Disseminated superficial porokeratosis

Introduction

Porokeratosis is a specific disorder of keratinization. Clinically the basic lesion is a sharply demarcated and hyperkeratotic plaque with central atrophy. Histopathologically it is characterised by the presence of cornoid lamella.[1]

The lesions of classical porokeratosis were described by Mibelli in 1893. In 1966 disseminated superficial actinic porokeratosis (DSAP) was described by Cherosky. Five clinical variants are recognized (1) Porokeratosis of Mibelli, (2) Disseminated superficial porokeratosis, (3) Disseminated superficial actinic porokeratosis, (4) Porokeratosis palmaris et plantaris disseminate, (5) Punctate porokeratosis.

Disseminated superficial porokeratosis (DSP) usually starts in 3rd and 4th decades and it slowly progresses over years. Genetic studies show that DSP is inherited as autosomal dominant mode. Females are more affected than males.

Early lesions of disseminated superficial porokeratosis (DSP) are small keratotic papules with central dell. They may berythematous or pigmented. They enlarge to form superficial ring like lesions with slight central atrophy surrounded by discrete ridge topped by furrow. It mainly involves extremities in a bilateral symmetric fashion. Lesions spare the axillary vaults, inguinal folds, perigenital region, palms, soles and mucous membranes.[1] [Figure - 1]

Case Report

A 65-year-old male diabetic presented to us with itchy, hyperpigmented and erythematous plaques involving the trunk and extremities of 10 years duration. He gave h/o taking glibenclamide for the last 8 years and his diabetic state was under control. He gave h/o developing small itchy papules on the right flank which gradually increased in size to form well defined scaly hyperpigmented plaque. Similar lesions developed over the back, front of chest, both upper and lower limbs. [Figure - 2]

Cutaneous examination revealed multiple erythematous and hyperpigmented well defined scaly plaques of variable sizes ranging from 2 cms to 8 cms. The plaques were distributed on the extensor aspect of both upper and lower limbs. A well defined hyperpigmented plaque of 8x4 cms size was seen over the right lower back. A plaque on the left forearm showed rim with furrow. Palms, soles, hair and nails were normal. Oral and genital mucosae were normal. With these clinical findings a provisional diagnosis of disseminated superficial porokeratosis was made. Bowens disease, superficial spreading basal cell carcinoma were also considered in the differential diagnoses. Routine laboratory investigations and X-ray chest were normal. Blood for HIV was negative. Histopathology of skin biopsy which confirmed the diagnosis showed hyperkeratosis, patchy parakeratosis, cornoid lamella, absence of granular layer below the cornoid lamella and nonspecific dermal inflammatory infiltrate.

Discussion

There have been reports of association of disseminated superficial porokeratosis with systemic diseases like diabetes and liver disease. The reported case of disseminated superficial porokeratosis is also a known diabetic. However the association of disseminated superficial porokeratosis with diabetes could not be explained. Jang et al have reported similar association of DSP with diabetes.[2]

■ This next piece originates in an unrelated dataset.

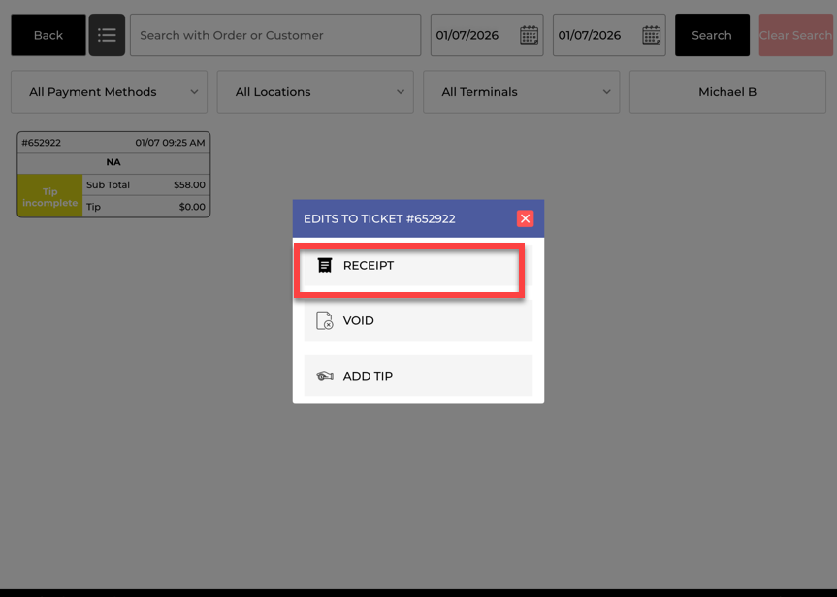Click the add tip hand icon

click(325, 376)
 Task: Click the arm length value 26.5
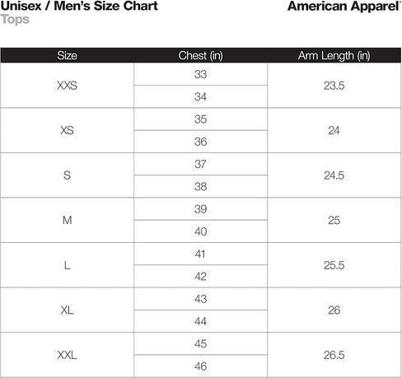point(334,355)
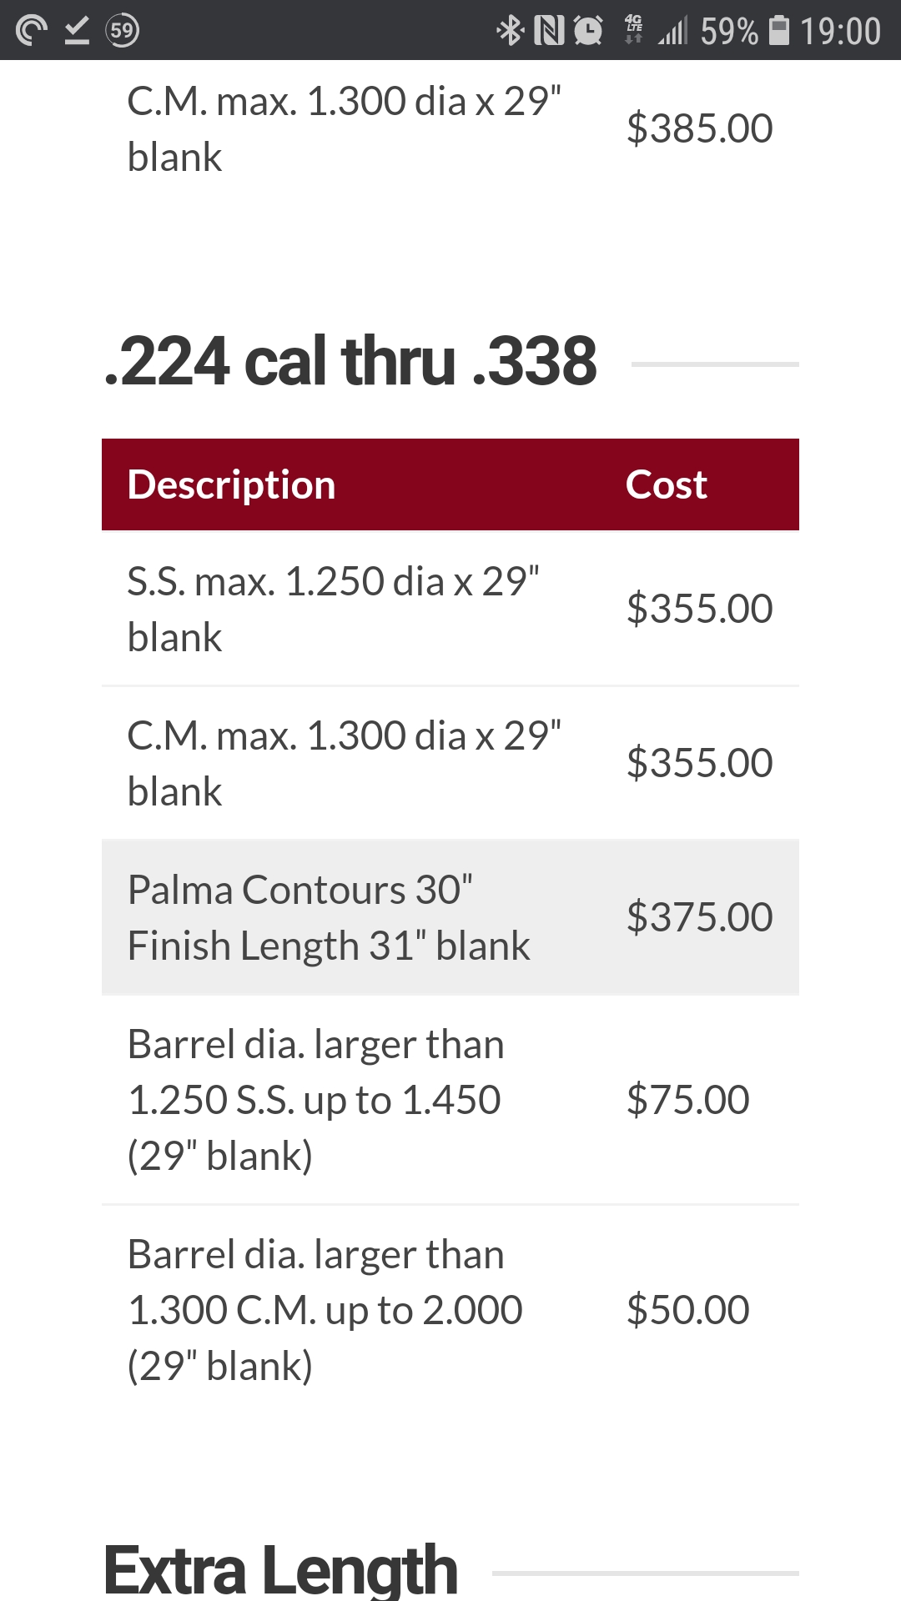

Our patient no liver disease either clinically or biochemically. Park et al have reported a case of disseminated superficial porokertosis associated with chronic liver disease ( Cirrhosis).[3] A review of the literature revealed that three cases developed porokeratosis when their liver functions declined and that in one case the porokeratosis disappeared spontaneously with liver transplantation. The case is reported for its rarity and its rare association with diabetes.